# **NBA - Team and players analysis - season 2017**

#### For my first project on Kaggle, i searched a dataset on a subject i am passionate about: The NBA.
#### Here, i will be looking to analyze teams and try to understand what makes them valueable. Later on, i will analyse players, their performance and more.

#### On a personal level, I'm doing this to practice both my vizualisation and my analysis skills in Python. I'm still learning, so any recommendation would be of great value for me.

#### Hope you like it!

## Libraries

In [None]:
import pandas as pd
import numpy as np
import matplotlib.pyplot as plt
import seaborn as sns

## Palette

In [None]:
color = sns.diverging_palette(220, 20, as_cmap=True)
color

## Team valuations (2017)


### What makes a team valuable?
#### Possible answers to check:
##### 1. Their actual performance.
##### 2. Their past performance.
##### 3. The number of people who attend the games.
##### 4. Their players.

In [None]:
team_valuation = pd.read_csv('../input/social-power-nba/nba_2017_team_valuations.csv')
team_valuation.head()

In [None]:
fig, ax = plt.subplots(figsize=(16,9))

sns.set(font_scale = 1.5)

sns.scatterplot(y=team_valuation['TEAM'], x=team_valuation['VALUE_MILLIONS'],
                palette=color,
                ec='black',linewidth=1,
                hue=team_valuation['VALUE_MILLIONS'],
                size=team_valuation['VALUE_MILLIONS'],
                sizes=(100,300)).set_title('NBA Team Valuations 2017')

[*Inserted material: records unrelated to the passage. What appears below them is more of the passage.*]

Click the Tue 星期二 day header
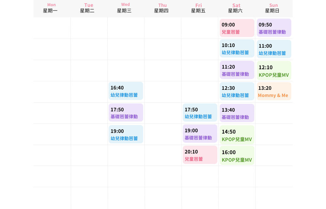The width and height of the screenshot is (326, 209). [89, 8]
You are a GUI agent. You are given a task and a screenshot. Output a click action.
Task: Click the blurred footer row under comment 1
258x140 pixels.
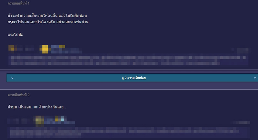[129, 60]
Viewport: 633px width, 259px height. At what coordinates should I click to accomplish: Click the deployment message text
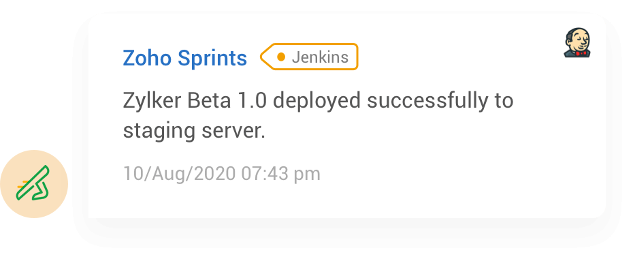[x=318, y=116]
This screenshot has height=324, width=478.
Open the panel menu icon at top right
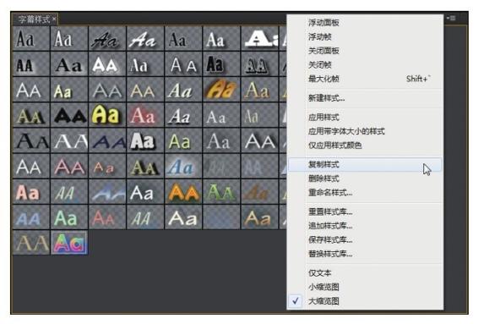[x=452, y=19]
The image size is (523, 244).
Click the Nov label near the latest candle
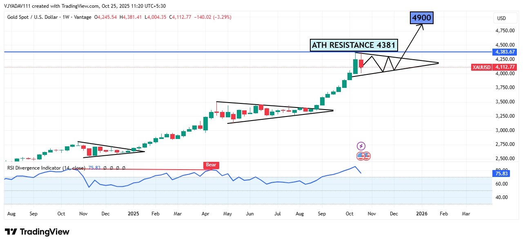pos(372,213)
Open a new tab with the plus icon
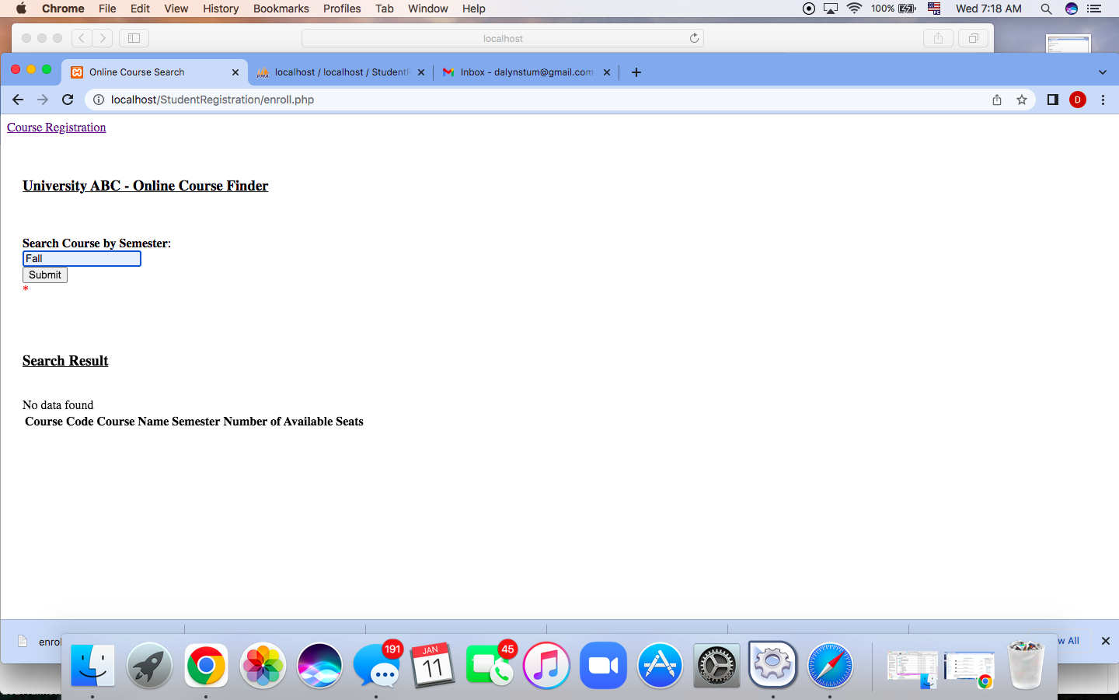Image resolution: width=1119 pixels, height=700 pixels. coord(636,72)
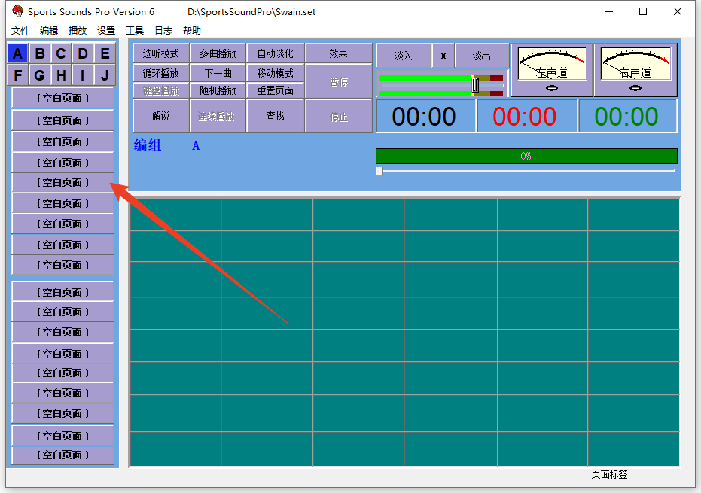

ax.legend(title='Value in millions',bbox_to_anchor= (1,1))

for s in ['top','right','bottom','left']:
    ax.spines[s].set_visible(False)

### Most teams values are between 750 and 1500 millions. Only 2 teams value 3000 or more millions.

## ELO:
### Elo: "How do you rate an NBA team across decades of play? One method is Elo, a simple measure of strength based on game-by-game results. We calculated Elo ratings for every NBA (and ABA) franchise after every game in history — over 60,000 ratings in total".

### "Elo ratings have a simple formula; the only inputs are the final score of each game, and where and when it was played. Teams always gain Elo points for winning. But they get more credit for upset victories and for winning by larger margins. Elo ratings are zero-sum, however. When the Houston Rockets gained 49 Elo points by winning the final three games of their Western Conference semifinal during the 2014-15 playoffs, that meant the Los Angeles Clippers lost 49 Elo points".

##### source: https://projects.fivethirtyeight.com/complete-history-of-the-nba/#lakers

In [None]:
elo = pd.read_csv('../input/social-power-nba/nba_2017_elo.csv')
elo.head()

In [None]:
elo_val_att_ = pd.read_csv('../input/social-power-nba/nba_2017_att_val_elo.csv')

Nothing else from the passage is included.